[Stored data]
━━━━━━
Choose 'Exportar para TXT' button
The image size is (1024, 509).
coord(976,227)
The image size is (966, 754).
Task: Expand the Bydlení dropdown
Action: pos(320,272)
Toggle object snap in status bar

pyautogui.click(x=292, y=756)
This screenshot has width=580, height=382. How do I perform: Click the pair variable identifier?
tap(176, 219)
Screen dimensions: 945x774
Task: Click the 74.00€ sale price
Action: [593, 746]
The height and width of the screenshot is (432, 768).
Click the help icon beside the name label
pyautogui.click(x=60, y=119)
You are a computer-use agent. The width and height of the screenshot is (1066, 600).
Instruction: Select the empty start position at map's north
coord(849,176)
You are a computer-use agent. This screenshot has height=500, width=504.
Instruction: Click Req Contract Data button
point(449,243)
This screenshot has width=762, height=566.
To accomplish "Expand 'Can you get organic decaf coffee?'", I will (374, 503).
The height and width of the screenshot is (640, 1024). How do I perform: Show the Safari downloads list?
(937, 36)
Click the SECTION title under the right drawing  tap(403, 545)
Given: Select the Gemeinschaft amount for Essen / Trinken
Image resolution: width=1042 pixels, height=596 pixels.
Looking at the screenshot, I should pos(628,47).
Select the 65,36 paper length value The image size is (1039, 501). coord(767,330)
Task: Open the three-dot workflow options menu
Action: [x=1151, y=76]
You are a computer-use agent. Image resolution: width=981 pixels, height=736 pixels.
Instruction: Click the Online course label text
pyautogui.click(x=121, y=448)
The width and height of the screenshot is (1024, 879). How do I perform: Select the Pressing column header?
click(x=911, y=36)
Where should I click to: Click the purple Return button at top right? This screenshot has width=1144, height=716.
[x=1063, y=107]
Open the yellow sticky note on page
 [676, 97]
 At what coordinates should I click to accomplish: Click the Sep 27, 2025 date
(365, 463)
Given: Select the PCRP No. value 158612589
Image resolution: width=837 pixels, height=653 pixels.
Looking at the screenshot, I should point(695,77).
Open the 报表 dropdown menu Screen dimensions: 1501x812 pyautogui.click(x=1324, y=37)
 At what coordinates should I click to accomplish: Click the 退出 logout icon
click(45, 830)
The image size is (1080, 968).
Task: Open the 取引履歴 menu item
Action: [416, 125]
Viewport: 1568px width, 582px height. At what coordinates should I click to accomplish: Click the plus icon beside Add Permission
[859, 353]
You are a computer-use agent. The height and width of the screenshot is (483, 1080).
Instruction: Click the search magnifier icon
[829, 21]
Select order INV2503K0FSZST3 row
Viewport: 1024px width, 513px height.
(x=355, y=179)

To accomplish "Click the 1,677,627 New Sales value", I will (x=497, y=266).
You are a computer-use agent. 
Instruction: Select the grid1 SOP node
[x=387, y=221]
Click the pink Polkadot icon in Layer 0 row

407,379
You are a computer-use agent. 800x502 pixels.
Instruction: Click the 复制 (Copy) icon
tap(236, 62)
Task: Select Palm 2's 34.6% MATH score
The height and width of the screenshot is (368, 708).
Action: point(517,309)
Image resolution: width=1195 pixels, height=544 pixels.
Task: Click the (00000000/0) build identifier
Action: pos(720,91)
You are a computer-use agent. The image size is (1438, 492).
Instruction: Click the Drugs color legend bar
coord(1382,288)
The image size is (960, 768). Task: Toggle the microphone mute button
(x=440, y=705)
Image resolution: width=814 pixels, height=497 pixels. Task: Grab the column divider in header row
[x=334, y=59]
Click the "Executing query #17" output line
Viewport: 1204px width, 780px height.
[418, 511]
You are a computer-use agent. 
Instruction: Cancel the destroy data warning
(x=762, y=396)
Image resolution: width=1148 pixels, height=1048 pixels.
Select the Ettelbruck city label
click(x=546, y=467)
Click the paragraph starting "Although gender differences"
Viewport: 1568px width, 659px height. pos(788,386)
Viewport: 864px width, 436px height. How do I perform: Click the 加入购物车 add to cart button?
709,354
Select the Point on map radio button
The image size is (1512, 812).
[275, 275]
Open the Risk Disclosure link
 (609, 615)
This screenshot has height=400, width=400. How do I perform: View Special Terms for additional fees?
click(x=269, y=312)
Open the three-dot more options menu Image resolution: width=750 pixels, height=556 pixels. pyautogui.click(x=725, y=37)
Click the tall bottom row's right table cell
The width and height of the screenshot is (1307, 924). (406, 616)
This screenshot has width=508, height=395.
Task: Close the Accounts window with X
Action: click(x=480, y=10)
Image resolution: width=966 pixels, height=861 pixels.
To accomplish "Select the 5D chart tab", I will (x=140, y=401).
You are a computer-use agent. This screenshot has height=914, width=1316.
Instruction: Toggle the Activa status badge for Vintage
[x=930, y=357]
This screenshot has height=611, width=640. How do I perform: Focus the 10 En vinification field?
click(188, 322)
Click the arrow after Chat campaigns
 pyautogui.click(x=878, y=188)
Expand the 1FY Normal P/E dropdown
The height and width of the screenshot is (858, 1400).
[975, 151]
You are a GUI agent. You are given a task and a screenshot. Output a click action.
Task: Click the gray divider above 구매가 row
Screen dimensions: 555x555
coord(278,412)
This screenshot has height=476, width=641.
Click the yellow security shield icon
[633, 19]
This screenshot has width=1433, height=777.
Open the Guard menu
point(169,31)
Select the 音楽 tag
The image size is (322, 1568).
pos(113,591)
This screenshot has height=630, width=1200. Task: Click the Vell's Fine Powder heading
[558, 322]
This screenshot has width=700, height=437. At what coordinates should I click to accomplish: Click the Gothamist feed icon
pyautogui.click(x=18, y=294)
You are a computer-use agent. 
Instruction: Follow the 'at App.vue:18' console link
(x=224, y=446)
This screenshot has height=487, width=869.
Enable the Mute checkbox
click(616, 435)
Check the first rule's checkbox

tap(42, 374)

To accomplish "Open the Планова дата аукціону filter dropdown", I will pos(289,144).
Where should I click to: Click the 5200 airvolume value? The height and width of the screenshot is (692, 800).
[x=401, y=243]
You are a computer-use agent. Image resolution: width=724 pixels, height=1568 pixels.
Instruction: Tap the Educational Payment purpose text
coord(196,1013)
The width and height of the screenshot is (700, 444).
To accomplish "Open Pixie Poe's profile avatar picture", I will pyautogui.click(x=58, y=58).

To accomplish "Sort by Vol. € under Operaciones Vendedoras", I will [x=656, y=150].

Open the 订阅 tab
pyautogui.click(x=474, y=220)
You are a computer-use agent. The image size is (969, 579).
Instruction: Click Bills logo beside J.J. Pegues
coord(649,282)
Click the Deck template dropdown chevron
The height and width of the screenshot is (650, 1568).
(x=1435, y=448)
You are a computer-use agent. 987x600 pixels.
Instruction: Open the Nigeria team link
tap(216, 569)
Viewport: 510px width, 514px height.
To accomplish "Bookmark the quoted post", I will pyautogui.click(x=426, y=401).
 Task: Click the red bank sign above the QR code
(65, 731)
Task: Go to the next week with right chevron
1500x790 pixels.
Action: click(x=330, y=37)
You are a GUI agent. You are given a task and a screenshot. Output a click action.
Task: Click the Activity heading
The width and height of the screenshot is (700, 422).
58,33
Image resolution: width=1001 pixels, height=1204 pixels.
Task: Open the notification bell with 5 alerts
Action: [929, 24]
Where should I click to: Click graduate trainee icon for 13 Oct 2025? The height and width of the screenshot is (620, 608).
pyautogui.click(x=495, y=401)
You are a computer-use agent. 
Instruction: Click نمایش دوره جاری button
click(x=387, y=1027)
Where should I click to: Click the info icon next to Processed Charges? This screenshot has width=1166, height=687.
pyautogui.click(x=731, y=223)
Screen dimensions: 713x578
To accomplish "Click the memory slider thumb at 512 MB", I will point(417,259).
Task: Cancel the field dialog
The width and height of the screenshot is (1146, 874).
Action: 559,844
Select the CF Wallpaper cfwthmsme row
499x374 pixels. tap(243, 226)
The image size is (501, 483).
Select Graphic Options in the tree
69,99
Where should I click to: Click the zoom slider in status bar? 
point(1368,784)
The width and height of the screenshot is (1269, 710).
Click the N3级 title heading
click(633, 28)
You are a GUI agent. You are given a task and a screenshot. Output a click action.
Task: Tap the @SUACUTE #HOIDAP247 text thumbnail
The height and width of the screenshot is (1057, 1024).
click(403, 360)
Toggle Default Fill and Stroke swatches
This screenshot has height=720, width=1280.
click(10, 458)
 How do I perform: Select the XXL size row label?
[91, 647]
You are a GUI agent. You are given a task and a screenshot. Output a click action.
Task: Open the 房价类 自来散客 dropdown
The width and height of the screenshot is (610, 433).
━━━━━━
### [AIM OF THE EXERCISE]
Check the entries above for the word "chevron" and copy every line where it turns up.

### [REPLY TO THE EXERCISE]
Click the Deck template dropdown chevron
Task: Go to the next week with right chevron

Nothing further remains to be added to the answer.